As hemorroidas fazem parte da estrutura anal de todas as pessoas. Porém, há casos em que ocorre a dilatação dos vasos sanguíneos dessa estrutura, podendo provocar inflamações, sangramento, coceira, dor anal intensa e, consequentemente, a piora da qualidade de vida da pessoa. De acordo com a doutora Ana Sarah, diretora de comunicação da Sociedade Brasileira de Coloproctologia, esses sintomas são caracterizados como sendo doença hemorroidária, na qual possui diferentes graus. “São vários graus, sendo de primeiro ao quarto grau, sendo o último o pior deles, onde as hemorroidas saem totalmente para fora e não retornam mais”, explicou.

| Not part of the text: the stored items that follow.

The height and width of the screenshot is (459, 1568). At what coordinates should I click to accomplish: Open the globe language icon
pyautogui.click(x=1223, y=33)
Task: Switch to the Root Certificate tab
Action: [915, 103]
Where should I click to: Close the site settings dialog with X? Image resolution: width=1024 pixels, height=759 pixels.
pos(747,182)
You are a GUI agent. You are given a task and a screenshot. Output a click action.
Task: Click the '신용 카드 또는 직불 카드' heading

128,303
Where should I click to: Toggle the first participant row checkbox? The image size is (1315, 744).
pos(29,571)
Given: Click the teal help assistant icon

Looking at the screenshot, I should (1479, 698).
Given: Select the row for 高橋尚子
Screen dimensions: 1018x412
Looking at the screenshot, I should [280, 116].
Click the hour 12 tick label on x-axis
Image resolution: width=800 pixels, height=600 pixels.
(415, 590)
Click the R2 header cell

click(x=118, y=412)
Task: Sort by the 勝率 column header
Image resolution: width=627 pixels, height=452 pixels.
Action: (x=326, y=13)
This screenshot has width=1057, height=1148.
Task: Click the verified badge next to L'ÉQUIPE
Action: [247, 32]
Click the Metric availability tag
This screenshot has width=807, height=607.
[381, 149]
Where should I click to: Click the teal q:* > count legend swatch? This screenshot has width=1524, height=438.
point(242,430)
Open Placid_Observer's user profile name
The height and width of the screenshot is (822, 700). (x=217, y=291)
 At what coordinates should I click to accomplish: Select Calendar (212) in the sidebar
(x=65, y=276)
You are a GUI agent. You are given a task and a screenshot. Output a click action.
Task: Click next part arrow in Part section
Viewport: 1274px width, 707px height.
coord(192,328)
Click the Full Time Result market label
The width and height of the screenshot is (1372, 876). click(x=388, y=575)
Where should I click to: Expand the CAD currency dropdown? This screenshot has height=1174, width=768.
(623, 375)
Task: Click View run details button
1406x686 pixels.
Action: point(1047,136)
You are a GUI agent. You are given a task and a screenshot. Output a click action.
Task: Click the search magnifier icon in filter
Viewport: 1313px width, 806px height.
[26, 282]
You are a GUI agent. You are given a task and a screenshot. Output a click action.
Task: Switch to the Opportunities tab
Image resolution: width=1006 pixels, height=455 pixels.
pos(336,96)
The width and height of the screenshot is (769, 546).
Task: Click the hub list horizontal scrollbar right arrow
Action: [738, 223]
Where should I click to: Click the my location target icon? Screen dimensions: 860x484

Conforme a especialista, a doença hemorroidária também pode ser dividida entre interna e externa. “Essas hemorroidas internas mais frequentemente sangram e as hemorroidas externas mais frequentemente prolapsam e causam dor, apesar de que tanto a interna quanto a externa podem apresentar todos esses sintomas em conjunto ou não”, disse. A doutora Ana Sarah esclareceu ainda que, no nível 1, a hemorroida geralmente apresenta sangramento; no 2, ela fica prolapsada, mas retorna ao normal; no 3, a pessoa precisa empurrar a estrutura para dentro do ânus de forma manual; e no nível 4, a hemorroida fica totalmente para fora, causando muito incomodo para o paciente.
De acordo com a especialista, a maioria das pessoas, em algum momento da vida, principalmente após os 45 anos de idade, pode apresentar algum sintoma da doença hemorroidária. “Normalmente acontece com uma alteração de hábito intestinal, seja intestino preso, seja diarreia, comeu alguma coisa que não fez bem, viajou, enfim, teve alguma infecção intestinal. Então é muito frequente quase toda a população ter pelo menos um dos sintomas da doença hemorroidária ao longo da vida”, afirmou. A doutora Ana Sarah participou de entrevista na Rádio Marconi e falou mais sobre a doença. Entenda:
O tratamento da doença hemorroidária depende do nível dela. “No estágio inicial e com poucos sintomas, elas podem ser tratadas com medicações de alívio de dor, anti-inflamatório e com pomadas locais, a depender da queixa do paciente”, disse. “Se não resolve com o tratamento que a gente chama de tratamento clínico, que são pomadas e comprimidos, a gente tende a indicar a cirurgia a depender dos sintomas e da gravidade desses sintomas. E aí os procedimentos podem ser desde procedimentos realizados no consultório, como a ligadura elástica, por exemplo, que é uma liguinha mesmo na hemorroida que faz com que ele necrose e caía, ou procedimentos mais avançados”, complementou a médica.